Перезвон ключей, силившихся вырваться из связки и разлететься в разные стороны, высек в моей памяти мимолетный кадр из американского фильма с Богартом. Возникло неотложное желание убежать и жить не своей жизнью. Или что то же самое — прокрутить ее далеко вперед, в мои американские годы, так, чтобы вся эта сцена со стариками оказалась бы вдруг полузабытым прошлым; чтобы пленка с заснятой на ней грозненской синагогой уже выцвела на полке в моей нью-йоркской квартире, а сам я, подобно Хаиму, подбрасывал ключи от запертого за собой прошлого и сознавал, что мудрость заключается не в поисках мудрости, а в добывании смеха. Именно в добывании, ибо, в отличие от печального, смешное не лежит на поверхности, хотя все на свете либо уже смешно, либо станет таковым.

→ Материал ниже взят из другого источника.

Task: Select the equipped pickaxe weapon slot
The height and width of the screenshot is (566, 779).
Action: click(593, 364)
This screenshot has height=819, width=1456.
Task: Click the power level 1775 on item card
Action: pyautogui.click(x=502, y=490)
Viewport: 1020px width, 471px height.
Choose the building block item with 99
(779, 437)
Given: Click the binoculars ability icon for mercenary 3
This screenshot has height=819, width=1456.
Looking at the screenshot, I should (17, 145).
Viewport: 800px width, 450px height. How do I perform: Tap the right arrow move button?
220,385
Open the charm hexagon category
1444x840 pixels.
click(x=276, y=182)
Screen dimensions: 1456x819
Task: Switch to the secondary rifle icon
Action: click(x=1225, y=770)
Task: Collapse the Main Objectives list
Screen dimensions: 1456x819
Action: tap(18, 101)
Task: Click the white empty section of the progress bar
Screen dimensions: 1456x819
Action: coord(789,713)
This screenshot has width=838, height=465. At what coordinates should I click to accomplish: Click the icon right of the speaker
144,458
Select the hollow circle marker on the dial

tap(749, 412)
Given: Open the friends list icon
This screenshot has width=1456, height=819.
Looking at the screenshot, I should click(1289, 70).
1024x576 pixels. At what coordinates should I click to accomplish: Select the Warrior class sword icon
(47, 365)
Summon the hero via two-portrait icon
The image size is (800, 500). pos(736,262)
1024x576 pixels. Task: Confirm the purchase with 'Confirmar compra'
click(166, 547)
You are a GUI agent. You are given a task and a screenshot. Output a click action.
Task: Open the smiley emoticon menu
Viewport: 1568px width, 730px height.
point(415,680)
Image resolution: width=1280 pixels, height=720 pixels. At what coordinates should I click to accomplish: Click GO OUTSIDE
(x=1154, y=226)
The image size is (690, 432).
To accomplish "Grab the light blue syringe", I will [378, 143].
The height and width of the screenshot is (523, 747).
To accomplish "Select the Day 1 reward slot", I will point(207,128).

Эта мысль возникла тогда потому, что захотелось выскочить наружу и расхохотаться как над собою, не усидевшим дома и пустившимся в поиски заброшенных молитвенных домов, так и над девятью стариками, отказавшимися возвращаться в собственные жизни после сорокалетнего странствия и ютившимися в узкой пристройке, откуда — за неимением более волнующего маршрута — они, должно быть, трижды в день ковыляют в зал, на свидание с Господом. Выяснилось, однако, что молятся старики не в зале, а в пристройке: нет кворума. И не вместе, а вразброд, каждый сам по себе. Что же касается Ричарда, он молится редко: во-первых, — лень, во-вторых, — мало смысла, а в-третьих, — в Нальчике, где его ждет лезгинка, синагога вдвое больше грозненской. Последний довод породил у меня вопрос, который Ричард и сформулировал:
— Ты думаешь — какого хрена я тут ошиваюсь, если в Нальчике у меня жена и синагога, а здесь — только эти пердуны. Правильно? Нет! Вопрос правильный, а ответ неправильный: знаешь не все.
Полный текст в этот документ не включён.